# Teks yang Ditampilkan
Islam masuk ke Nusantara dibawa para pedagang dari Gujarat,
India, di abad ke 14 Masehi. Teori masuknya Islam ke Nusantara dari Gujarat ini
disebut juga sebagai Teori Gujarat. Demikian menurut buku-buku sejarah yang
sampai sekarang masih menjadi buku pegangan bagi para pelajar kita, dari
tingkat sekolah dasar hingga lanjutan atas, bahkan di beberapa perguruan
tinggi.
Namun, tahukah Anda bahwa Teori Gujarat ini berasal dari
seorang orientalis asal Belanda yang seluruh hidupnya didedikasikan untuk
menghancurkan Islam? Orientalis ini bernama Snouck Hurgronje, yang demi
mencapai tujuannya, ia mempelajari bahasa Arab dengan sangat giat, mengaku
sebagai seorang Muslim, dan bahkan mengawini seorang Muslimah, anak seorang
tokoh di zamannya. Menurut sejumlah pakar sejarah dan juga arkeolog, jauh
sebelum Nabi Muhammad SAW menerima wahyu, telah terjadi kontak dagang antara
para pedagang Cina, Nusantara, dan Arab. Jalur perdagangan selatan ini sudah
ramai saat itu.

# Soal Tertulis 1
Tolong tulis ulang seluruh teks tentang masuknya Islam ke Nusantara di atas tanpa mengubah satu kata pun.
# Soal Tertulis 2
Salin setiap baris di bawah yang memuat kata "pixels".

[Data pencarian item]
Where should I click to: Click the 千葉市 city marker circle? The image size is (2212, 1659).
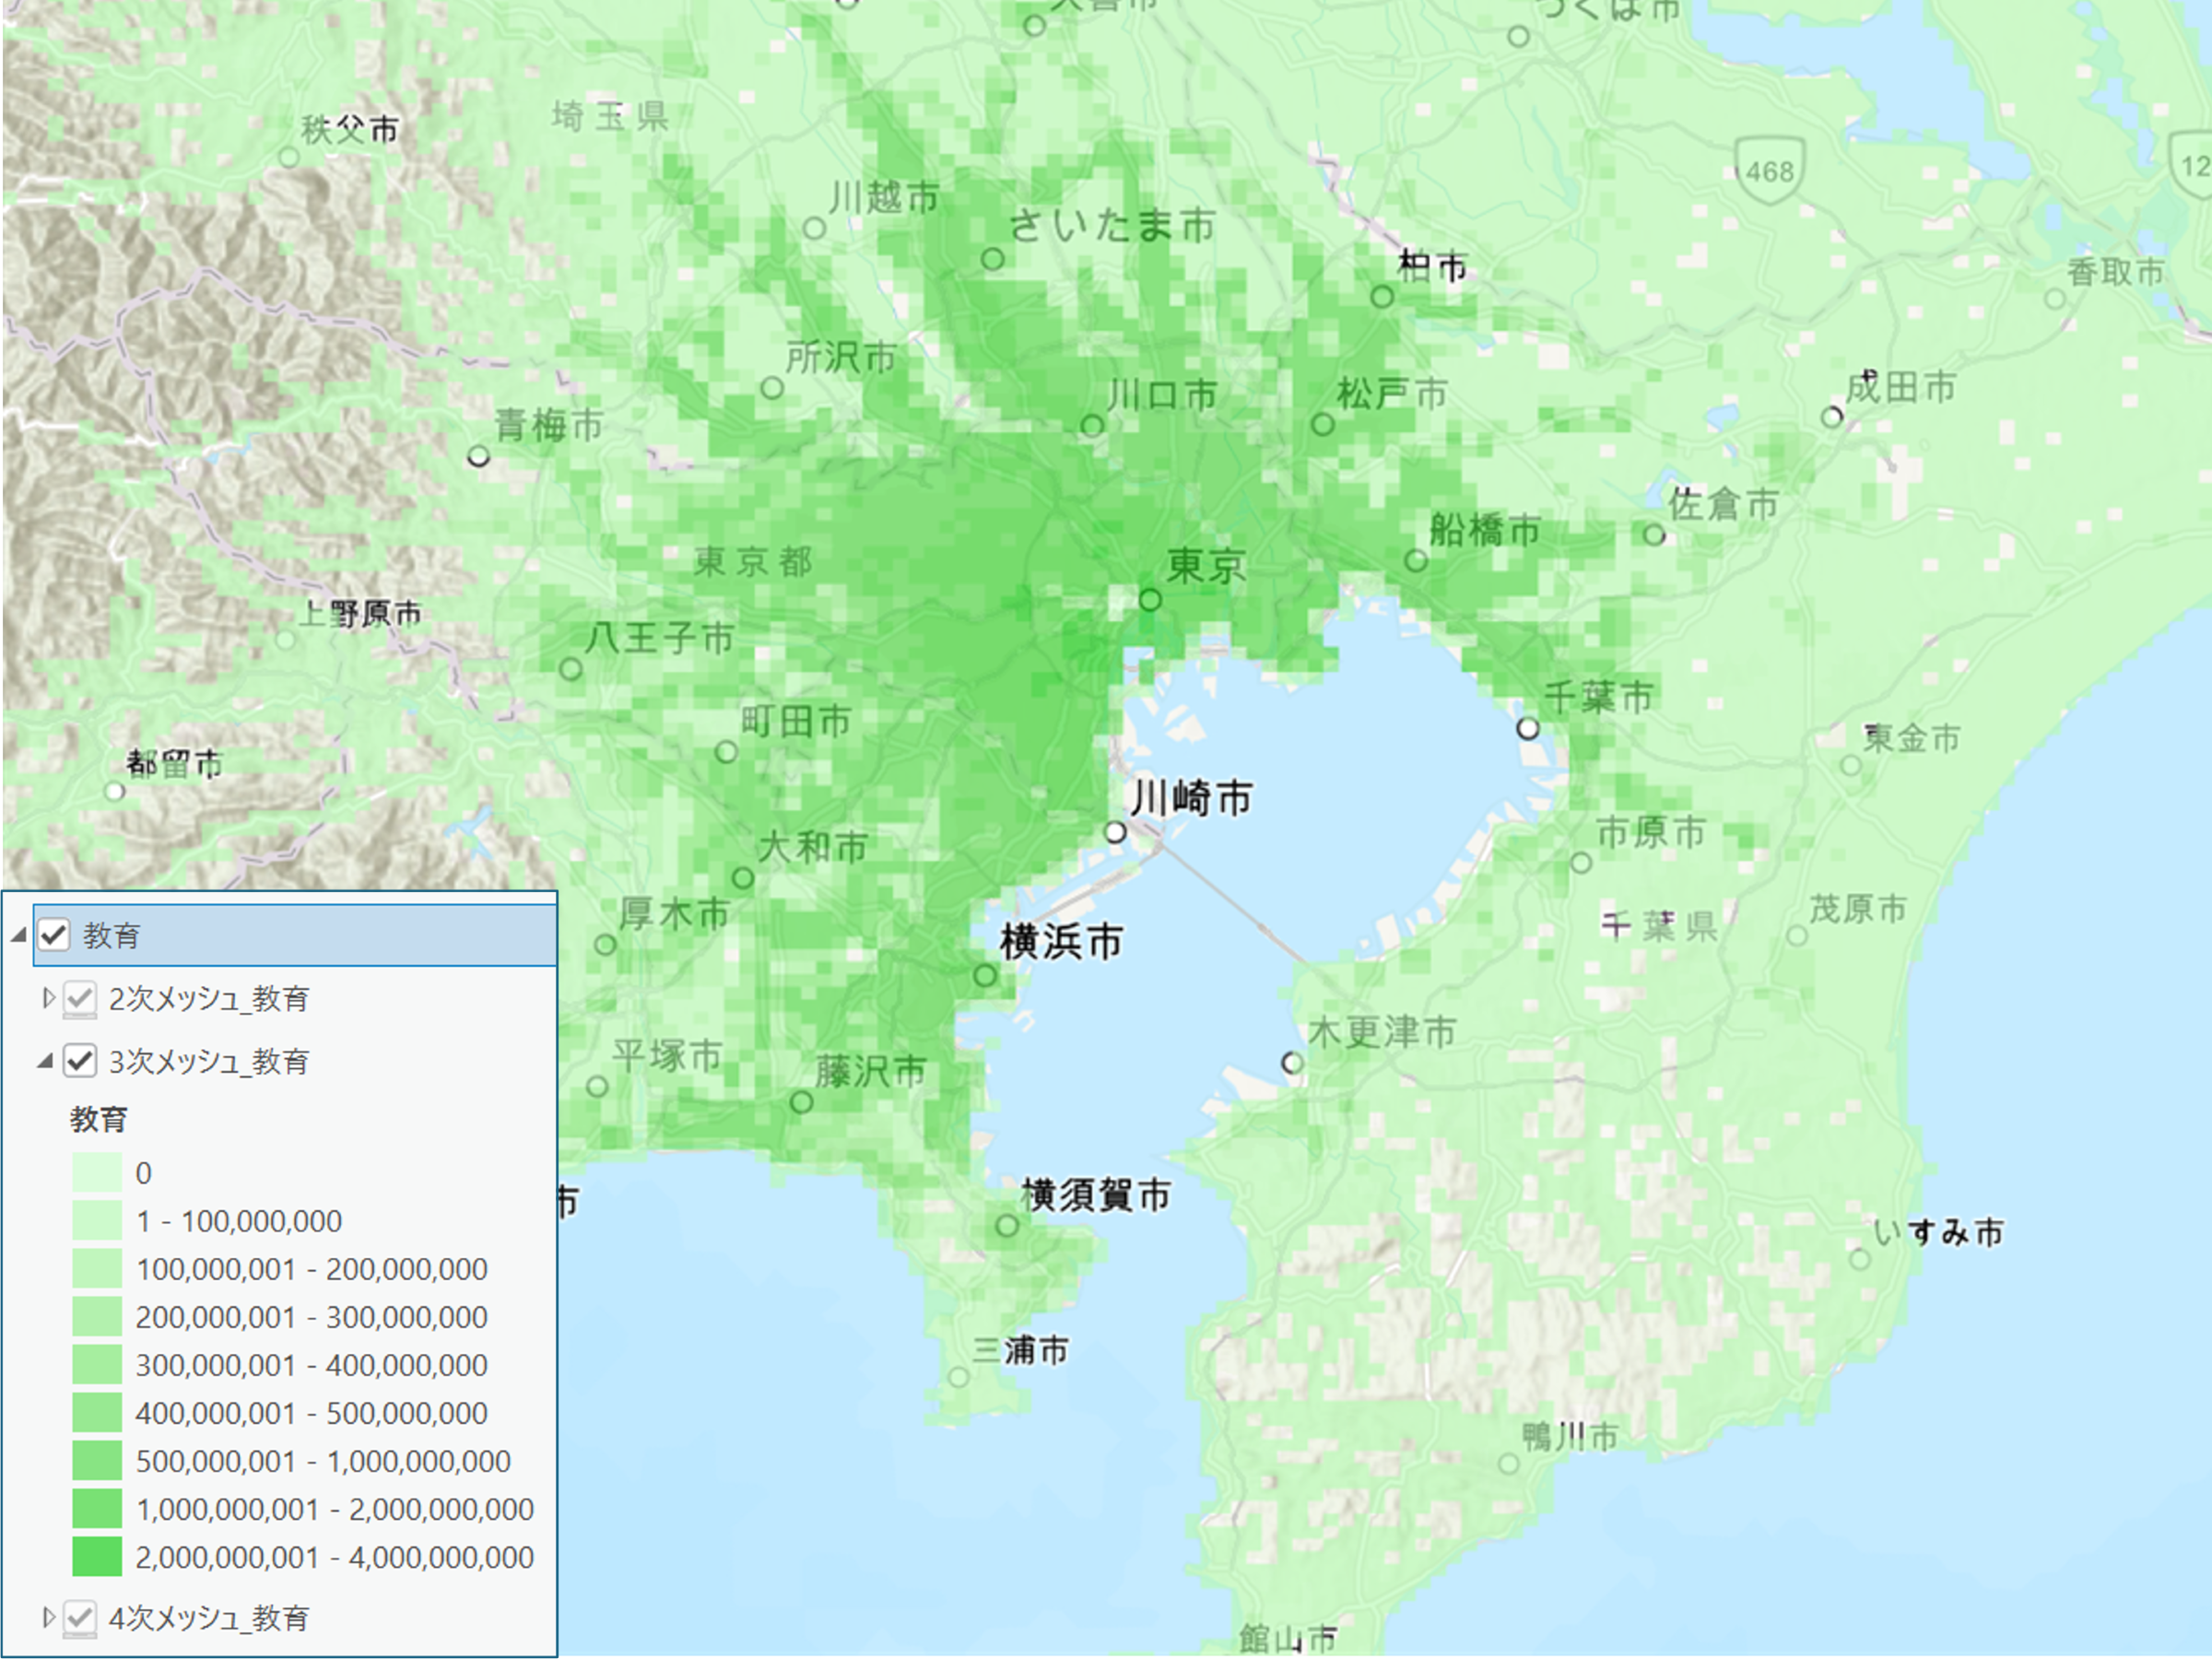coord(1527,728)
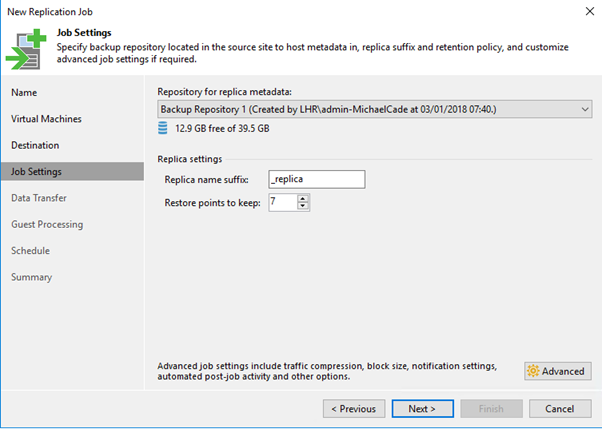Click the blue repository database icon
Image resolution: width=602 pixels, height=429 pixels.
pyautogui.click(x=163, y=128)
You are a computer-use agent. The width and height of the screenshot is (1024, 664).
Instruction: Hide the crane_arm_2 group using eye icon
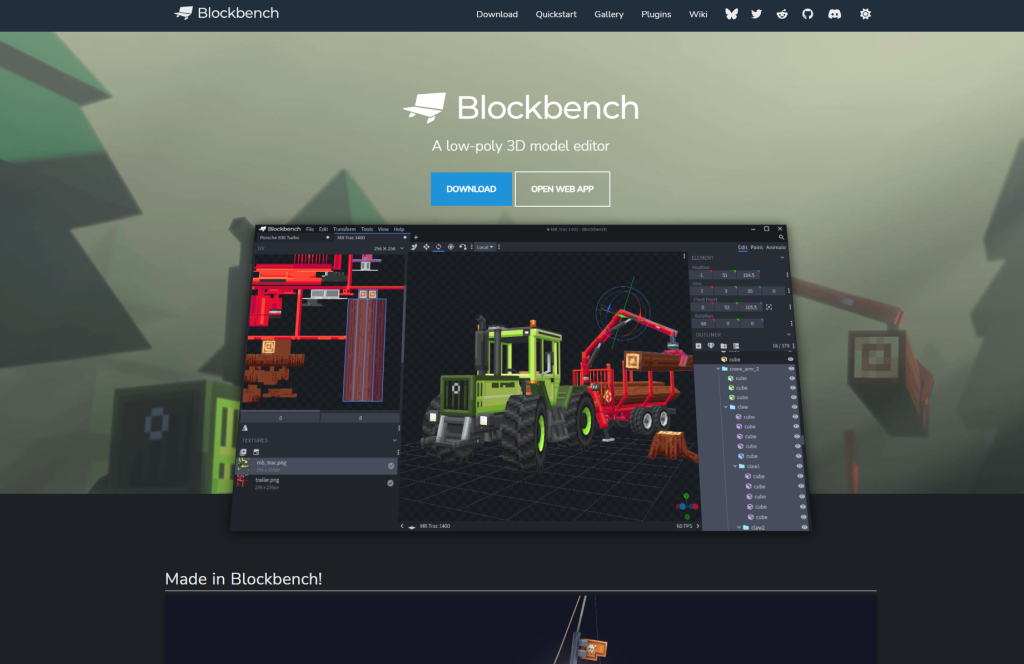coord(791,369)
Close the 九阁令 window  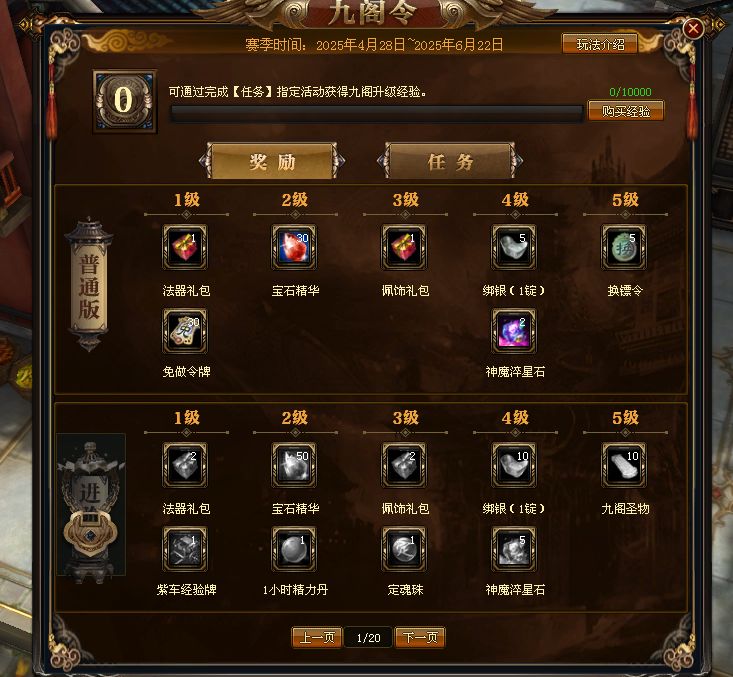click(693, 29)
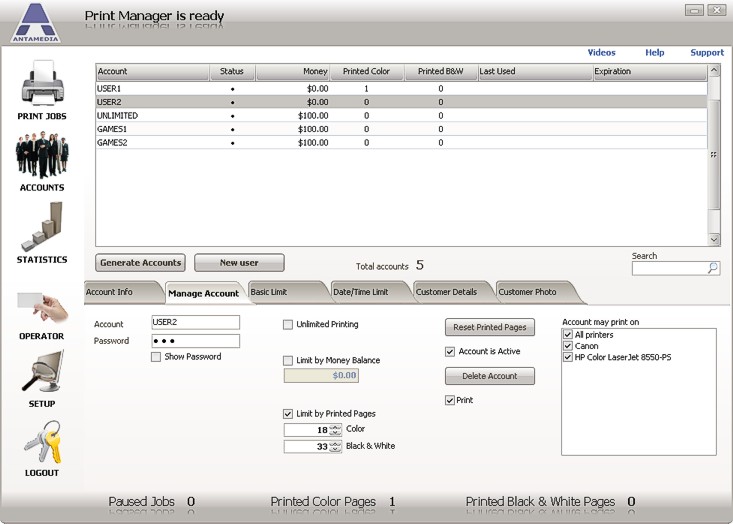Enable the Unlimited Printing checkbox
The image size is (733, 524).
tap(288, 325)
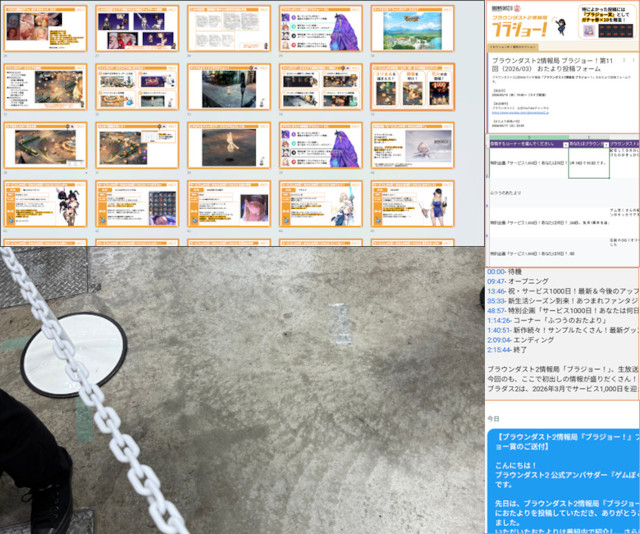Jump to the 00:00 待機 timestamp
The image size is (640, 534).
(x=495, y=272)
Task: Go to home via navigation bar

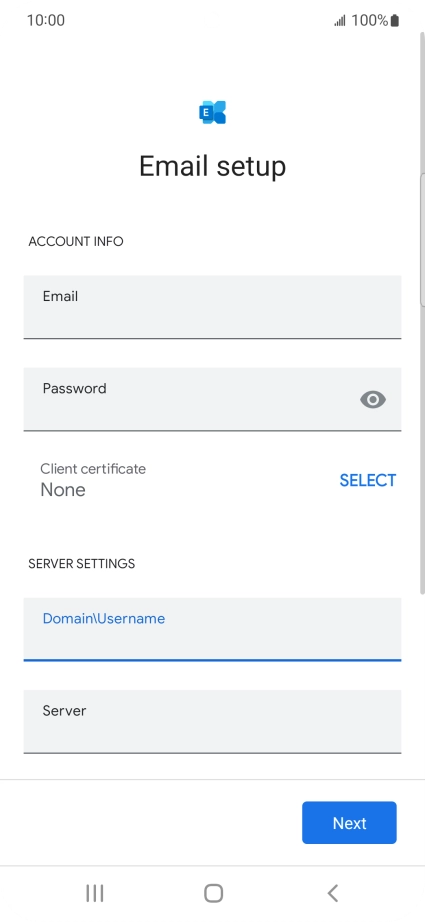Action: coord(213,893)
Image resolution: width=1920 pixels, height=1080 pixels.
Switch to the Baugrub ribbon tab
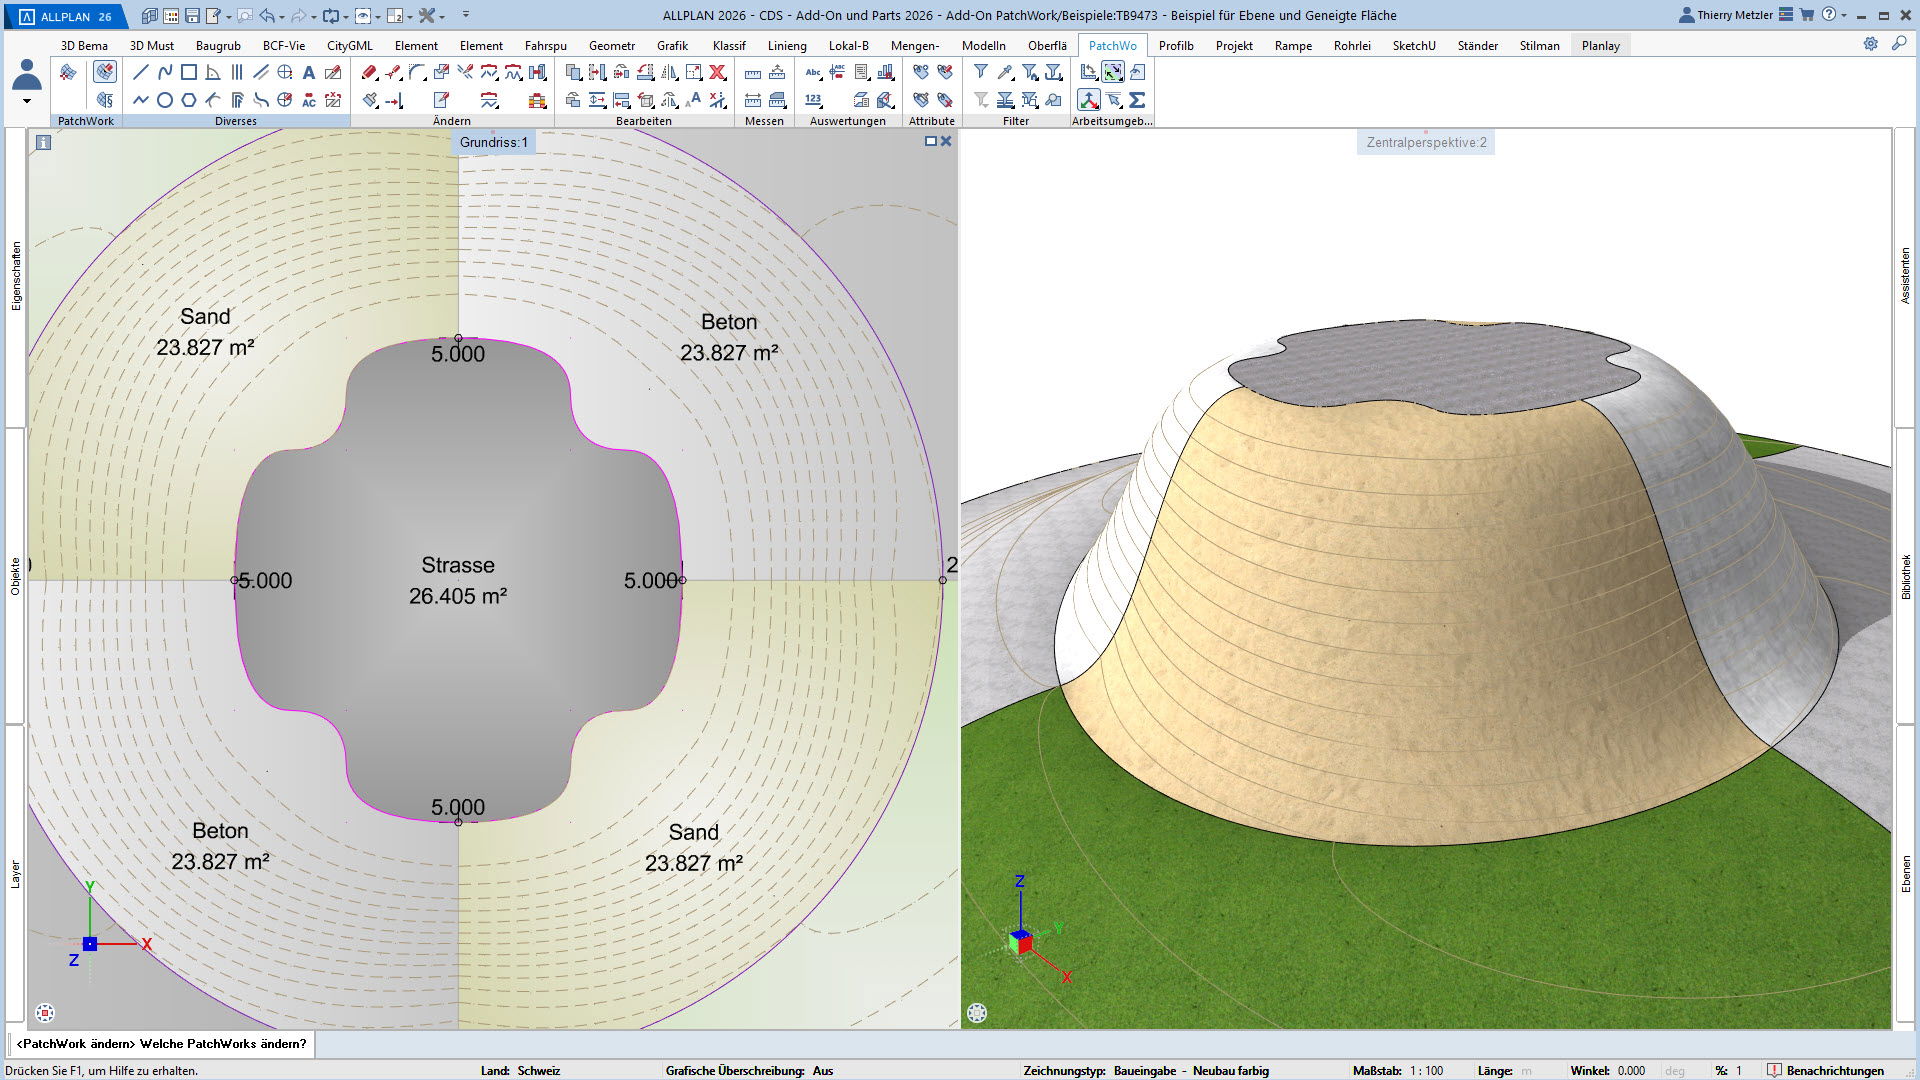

# Jawaban Akhir 1
Islam masuk ke Nusantara dibawa para pedagang dari Gujarat,
India, di abad ke 14 Masehi. Teori masuknya Islam ke Nusantara dari Gujarat ini
disebut juga sebagai Teori Gujarat. Demikian menurut buku-buku sejarah yang
sampai sekarang masih menjadi buku pegangan bagi para pelajar kita, dari
tingkat sekolah dasar hingga lanjutan atas, bahkan di beberapa perguruan
tinggi.
Namun, tahukah Anda bahwa Teori Gujarat ini berasal dari
seorang orientalis asal Belanda yang seluruh hidupnya didedikasikan untuk
menghancurkan Islam? Orientalis ini bernama Snouck Hurgronje, yang demi
mencapai tujuannya, ia mempelajari bahasa Arab dengan sangat giat, mengaku
sebagai seorang Muslim, dan bahkan mengawini seorang Muslimah, anak seorang
tokoh di zamannya. Menurut sejumlah pakar sejarah dan juga arkeolog, jauh
sebelum Nabi Muhammad SAW menerima wahyu, telah terjadi kontak dagang antara
para pedagang Cina, Nusantara, dan Arab. Jalur perdagangan selatan ini sudah
ramai saat itu.

# Jawaban Akhir 2
Image resolution: width=602 pixels, height=429 pixels.
Image resolution: width=1920 pixels, height=1080 pixels.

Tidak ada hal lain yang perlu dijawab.